▸ TRY IT: Below are some records. Set down exactly the line holding "Open the Стовпці columns editor" and every later line through the end, omitting the pictures.

——

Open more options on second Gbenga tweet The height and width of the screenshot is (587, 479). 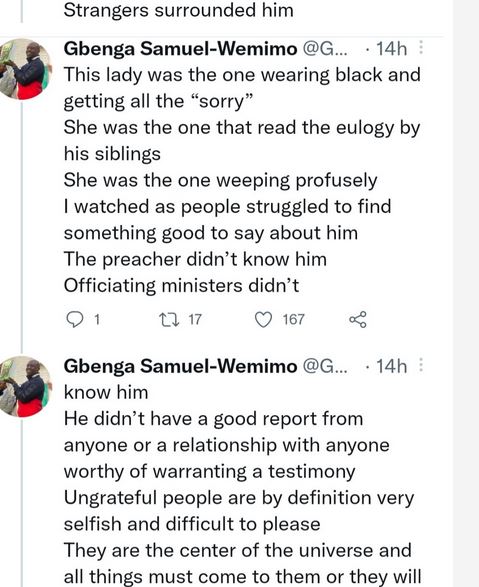click(x=421, y=365)
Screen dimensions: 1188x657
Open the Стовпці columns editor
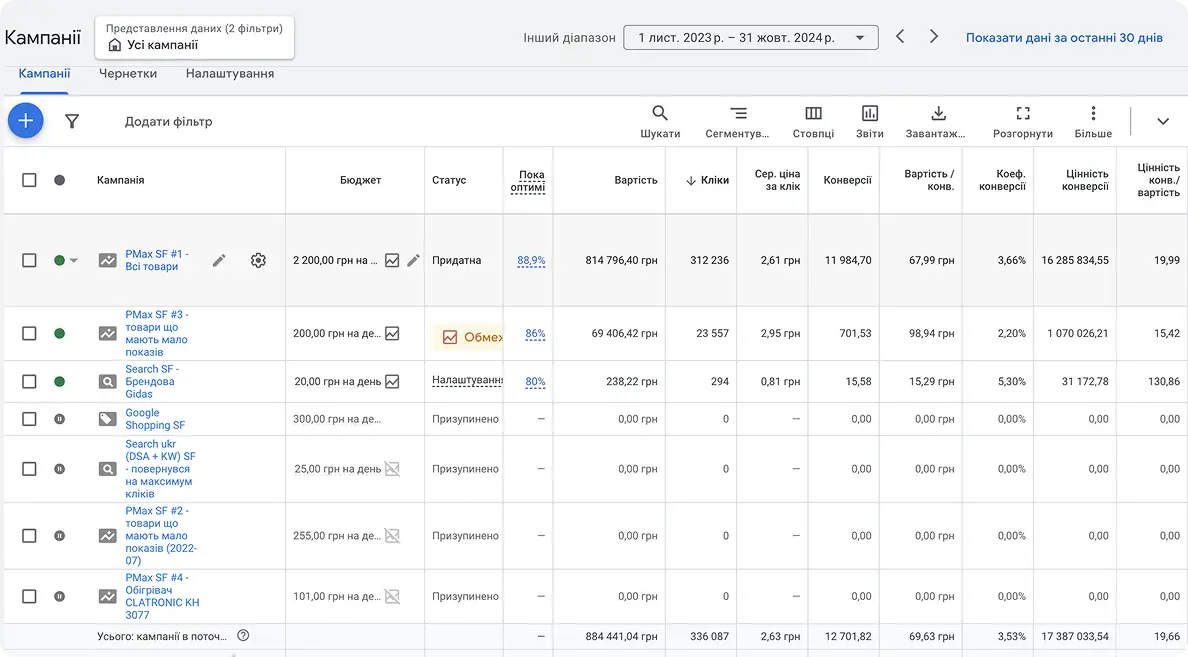coord(813,121)
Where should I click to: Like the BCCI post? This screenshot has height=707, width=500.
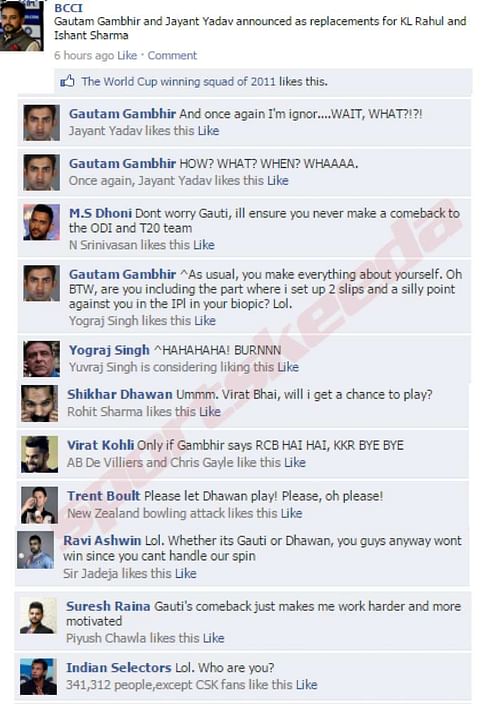[127, 55]
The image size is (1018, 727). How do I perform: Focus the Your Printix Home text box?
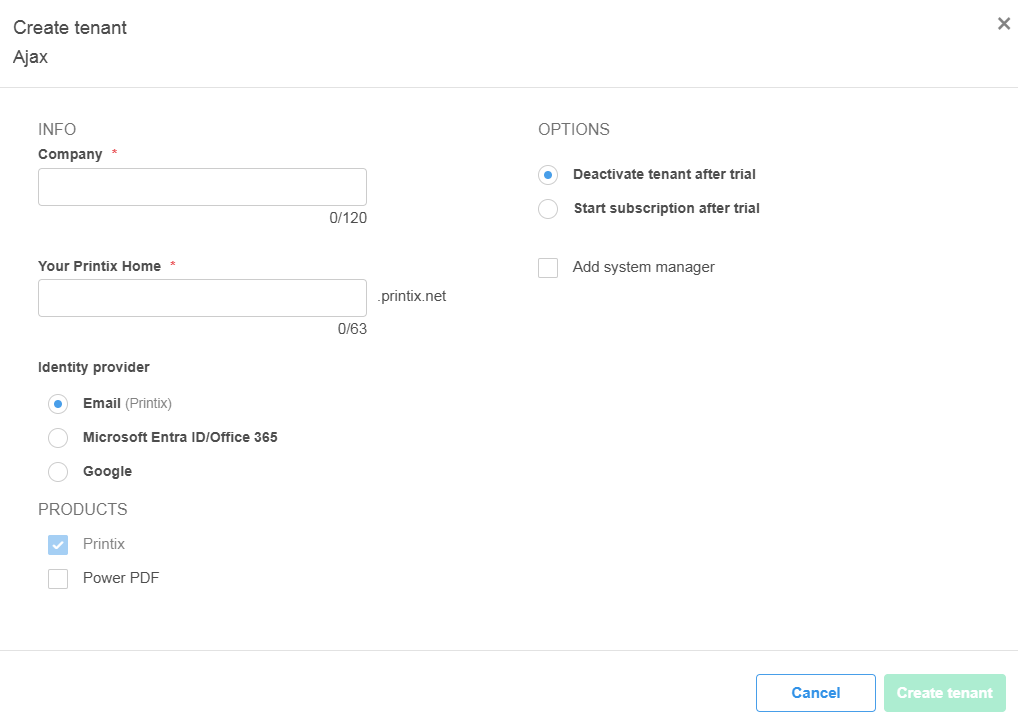tap(202, 298)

——

▸ REPLY TO THE TASK:
Open the Стовпці columns editor
coord(813,121)
Where should I click to: Like the BCCI post? This screenshot has height=707, width=500.
[127, 55]
The image size is (1018, 727). How do I perform: Focus the Your Printix Home text box?
tap(202, 298)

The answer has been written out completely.